The Problem with Threads (2006) [pdf]

The Problem with Threads (2006) [pdf](www2.eecs.berkeley.edu)

80 points by DonbunEf7 8 years ago | 55 comments

jgtrosh 8 years ago |

This piece seems to have predicted a very active field in everyday software development since then.

What are the alternative paradigms that have actually become common use? Coroutines, async/await, that's what I hear about online but what are others? I've seen people who touted zmq-communicating-processes with standard patterns as the solution to all problems, and I'm happy not to have to maintain the results.

Have we effectively “solved” the concurrency problem, and if so what's left as an exercise for the future?

chrisseaton 8 years ago | |

Although this paper talks initially about concurrency, you can see that really he's talking about concurrency specifically for the purpose of parallelism.

Coroutines don't solve the parallelism part, because they're concurrent but exclusive.

Async/await as implemented in JavaScript doesn't solve the parallelism part either for the same reason, and async/await as implemented in C# has exactly the same problem as threads.

There are many ideas for how to solve the problem - but I think anyone who is honest will tell you none are a perfect solution to all situations where you want parallelism or concurrency.

For example to use zmq-communicating-processes effectively you need a problem where you can divide the data or tasks cleanly a-priori. We simply don't have the mathematical understanding of how to do that to some important algorithms that people really need to run in parallel today, such as triangulation or mesh refinement.

We probably need some radical new idea, or maybe it's looking increasingly like only a mix of ideas will work.

amelius 8 years ago | | |

Triangulation and mesh refinement seem suitable for divide and conquer, except perhaps in pathological cases.

toast0 8 years ago | |

At risk of being that guy, the actor model (ala Erlang) is pretty good at concurrency. If you're unfamiliar, it's basically no shared state, and communication with other actors (Erlang processes) by sending asynchronous messages to the other actor's message queue.

The code for each actor is usually pretty small and easy to reason about. However, emergent behavior of the system, and ordering between messages from multiple actors can become tricky. Also, exposure to this idea long term will warp your mind :)

chrisseaton 8 years ago | | |

The actor model is very vulnerable to race conditions - that’s a big downside to it.
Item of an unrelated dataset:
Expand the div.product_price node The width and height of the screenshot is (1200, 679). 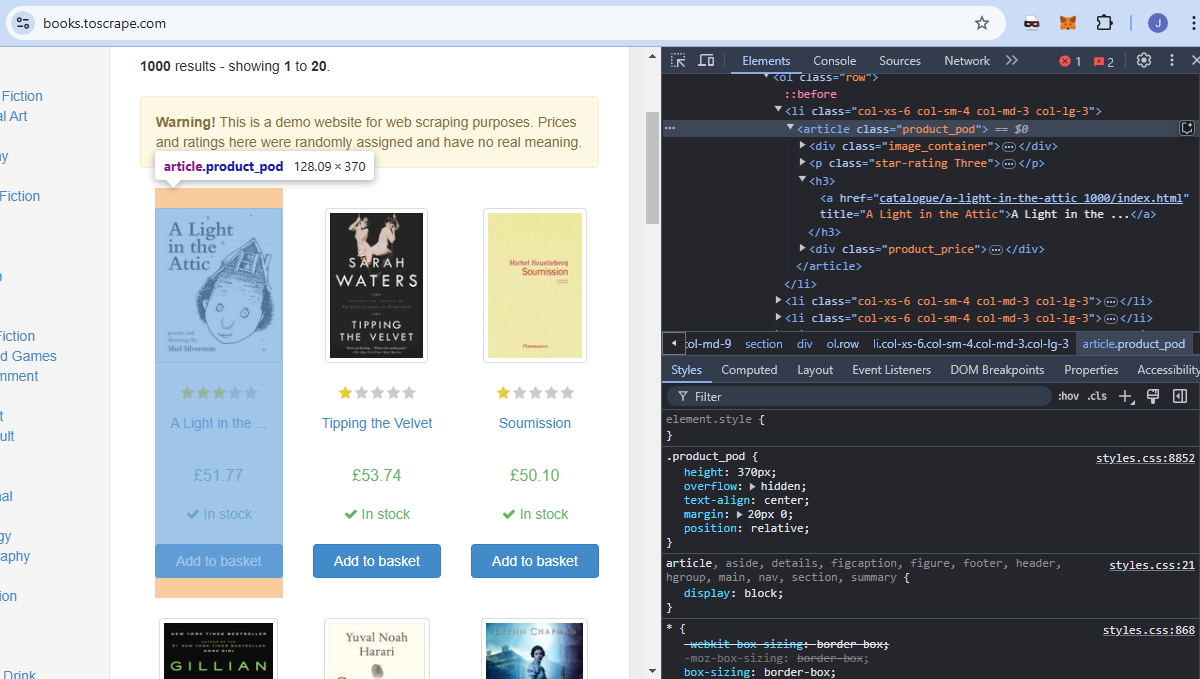tap(802, 249)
acjohnson55 8 years ago | | |

The actor model is a great tool, but I think it's best looked at as a low level concurrency primitive. Most of the time, folks should be working with higher level constructs in conceptually simpler control flow paradigms like call-and-return (async/await) or streams.

dnautics 8 years ago | | |

It's also relatively easy to implement async/await using actor primitives.

pcwalton 8 years ago | |

Data parallelism in CUDA, OpenGL, and other GPU APIs is doing fantastically and has for decades. (If writes are allowed, these APIs technically have the same problems as threads, but in practice they're easier to deal with since traditional mutex locks and condition variables are mostly unavailable in that environment, and the APIs force you to carefully declare the sharing semantics of your data buffers.)

Most parallel (not concurrent) problems map well to the data parallel model. Even Make is basically a data parallel API with read-only constant data, just with a more complex dependency graph.

barbegal 8 years ago | |

Promises in javascript have become quite popular. Unfortunately, they're not understood very well so they aren't being used much in areas where they can improve the performance of javascript applications and instead are being used to reduce nested callbacks.

klodolph 8 years ago | | |

There's nothing wrong with using promises to reduce nested callbacks.

acjohnson55 8 years ago | | |

Really? At my company, promises have long since won the day. Now I'm trying to get people on async/await, which gets you like 90% of the way to the simplicity of synchronous code.

nickpsecurity 8 years ago | |

On the parallelism side, it might bring ideas to look at languages attempting it so far. IBM's X10, Cray's Chapel, and Taft's ParaSail come to mind.

pcwalton 8 years ago | | |

You don't even need to get that exotic. OpenGL shaders, for instance, offer a simple, safe data parallelism model.

zzzcpan 8 years ago | |

What do you mean by "the concurrency problem"?

rurban 8 years ago | | |

Deadlocks and data races.

Which boils down to problems created by the POSIX implementation with condvars, mutex and semaphores. No lockless and waitfree data structures.

With threads there are also minor hidden contants: limited stack size, high cost of context switches. And random order of evaluation.

Lockless threading semantics needs to know ownership, copy or ref and relationship to be able to fix these problems. I only know a few not well-known languages who actually did a solve these problems.

zbentley 8 years ago | | |

My hunch: that modern programming often requires concurrent execution of software, but that most ways in which we have to model concurrency in code are at best hard to learn, and are frequently orders of magnitude harder to learn and use.

rectang 8 years ago |

I've always liked section 3 of this paper, specifically the concept that "infinite interleavings" make threads executing in parallel non-deterministic and difficult to reason about. That gets to the heart of why threaded programs are so prone to heisenbugs.

"They make programs absurdly nondeterministic, and rely on programming style to constrain that nondeterminism to achieve deterministic aims."

You can't write an infinite number of test cases for all those interleavings, and it requires hard thought to suss out where any problems might lie.